Res App has a mobile phone app that uses software to analyze the sound of your cough and predict what respiratory illness you have. This is not as far-fetched as it sounds. I remember salty, seasoned clinicians who could do this when I was a medical student. They’d listen to a patient with a cough, and predict accurately whether they had pneumonia, asthma, heart failure, etc. Res App, Australian by birth, says they can do this and have completed a good bit of clinical research on the product in their mother country. They are in the process of doing their US-based trials. Stay tuned. If it works as advertised, we can increase the value of that video visit (or the asynchronous data exchange) by a whole step function. Imagine the doctor chatting with you on video and a reading pops up on her screen that says, ‘According to the analysis of this cough, the patient has a 90 percent chance of having community-acquired pneumonia and it is likely to be sensitive to a course of X antibiotic.’ Throw in drone delivery of medication on top of e-prescribing, and we really could provide quality care to this individual in the confines of their home, avoiding the high cost part of the healthcare system.

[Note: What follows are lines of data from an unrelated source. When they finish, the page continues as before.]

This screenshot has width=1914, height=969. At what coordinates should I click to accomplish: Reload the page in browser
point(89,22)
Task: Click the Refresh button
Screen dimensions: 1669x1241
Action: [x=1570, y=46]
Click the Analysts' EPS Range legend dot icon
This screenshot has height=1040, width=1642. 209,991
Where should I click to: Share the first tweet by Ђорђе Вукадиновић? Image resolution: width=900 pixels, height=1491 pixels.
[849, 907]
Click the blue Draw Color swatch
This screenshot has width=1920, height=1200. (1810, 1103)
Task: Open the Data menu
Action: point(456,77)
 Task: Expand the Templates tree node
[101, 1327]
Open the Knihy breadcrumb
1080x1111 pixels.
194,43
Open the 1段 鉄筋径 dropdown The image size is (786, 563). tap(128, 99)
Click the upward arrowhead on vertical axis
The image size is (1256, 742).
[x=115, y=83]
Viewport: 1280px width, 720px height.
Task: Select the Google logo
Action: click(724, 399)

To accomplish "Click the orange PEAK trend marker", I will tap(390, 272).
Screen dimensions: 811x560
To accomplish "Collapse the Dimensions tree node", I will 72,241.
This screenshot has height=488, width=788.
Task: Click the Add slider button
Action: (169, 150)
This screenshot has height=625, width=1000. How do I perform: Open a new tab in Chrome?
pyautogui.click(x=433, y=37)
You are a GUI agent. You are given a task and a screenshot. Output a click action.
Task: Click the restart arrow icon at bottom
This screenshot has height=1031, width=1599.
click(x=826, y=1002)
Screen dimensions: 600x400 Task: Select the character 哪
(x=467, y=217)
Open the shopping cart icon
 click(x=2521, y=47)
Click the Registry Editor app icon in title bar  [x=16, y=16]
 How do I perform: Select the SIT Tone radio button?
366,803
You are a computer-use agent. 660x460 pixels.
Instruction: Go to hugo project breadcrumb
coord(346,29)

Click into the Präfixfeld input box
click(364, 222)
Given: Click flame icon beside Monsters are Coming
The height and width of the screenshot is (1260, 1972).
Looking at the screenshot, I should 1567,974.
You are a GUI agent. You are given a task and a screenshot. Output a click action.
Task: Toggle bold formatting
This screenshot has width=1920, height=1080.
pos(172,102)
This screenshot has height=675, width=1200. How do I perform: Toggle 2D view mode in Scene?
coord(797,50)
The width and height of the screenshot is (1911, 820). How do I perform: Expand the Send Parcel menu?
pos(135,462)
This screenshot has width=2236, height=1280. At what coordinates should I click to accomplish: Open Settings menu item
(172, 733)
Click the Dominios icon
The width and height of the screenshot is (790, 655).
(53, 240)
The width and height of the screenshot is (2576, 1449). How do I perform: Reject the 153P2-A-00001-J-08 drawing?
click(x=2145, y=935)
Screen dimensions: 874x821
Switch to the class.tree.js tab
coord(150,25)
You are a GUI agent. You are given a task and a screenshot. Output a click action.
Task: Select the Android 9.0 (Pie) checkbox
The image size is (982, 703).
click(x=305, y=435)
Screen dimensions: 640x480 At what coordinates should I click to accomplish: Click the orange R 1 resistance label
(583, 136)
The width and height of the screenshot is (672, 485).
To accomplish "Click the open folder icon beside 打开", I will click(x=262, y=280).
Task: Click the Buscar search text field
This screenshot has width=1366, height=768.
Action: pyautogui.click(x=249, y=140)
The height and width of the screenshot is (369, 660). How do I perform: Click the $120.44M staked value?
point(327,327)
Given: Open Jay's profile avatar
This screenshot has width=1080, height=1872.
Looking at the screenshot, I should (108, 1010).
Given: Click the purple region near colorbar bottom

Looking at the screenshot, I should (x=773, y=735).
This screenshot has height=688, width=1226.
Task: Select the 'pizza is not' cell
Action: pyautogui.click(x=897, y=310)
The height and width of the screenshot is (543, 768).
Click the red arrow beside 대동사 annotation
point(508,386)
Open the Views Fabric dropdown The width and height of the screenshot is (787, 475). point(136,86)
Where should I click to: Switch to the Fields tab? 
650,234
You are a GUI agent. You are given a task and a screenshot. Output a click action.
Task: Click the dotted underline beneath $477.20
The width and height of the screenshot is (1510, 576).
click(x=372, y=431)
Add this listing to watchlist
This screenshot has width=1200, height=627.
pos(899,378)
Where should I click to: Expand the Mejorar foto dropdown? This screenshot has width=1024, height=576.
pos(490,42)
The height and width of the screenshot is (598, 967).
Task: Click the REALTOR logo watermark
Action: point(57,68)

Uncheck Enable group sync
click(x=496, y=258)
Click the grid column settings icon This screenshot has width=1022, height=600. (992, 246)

Similarly, Israel-based Beyond Verbal has shown — in collaboration the investigators at the Mayo Clinic, no less — that the tone of your voice changes in a predictable way when you have coronary heart disease. Same scenario as above, but substitute heart disease for pneumonia. And then there is Sonde, whose algorithms are at work detecting mental illness, once again from the tone of recorded voice. As William Gibson said, “The future is here. It is just not evenly distributed.”
We are a ways away from realizing this vision. All of these companies (and others) are still working out kinks, dealing with ambient noise and other challenges. But the fact that they have all shown these interesting findings is pretty exciting. It seems predictable that companies like this will eventually undergo some consolidation and that, with one smartphone app, we’ll be able to collect all kinds of powerful data. Combine that with the ability to compile a patient’s branched-logic history and the vital signs we routinely collect, and we can start to envision a world where we really can deliver most of our medical care in a time- and place-independent, efficient matter.
Of course, it will never be 100 percent, and it shouldn’t be. But if we get to a point where we reserve visits to the doctor’s office for really complex stuff, we will certainly be headed in the right direction.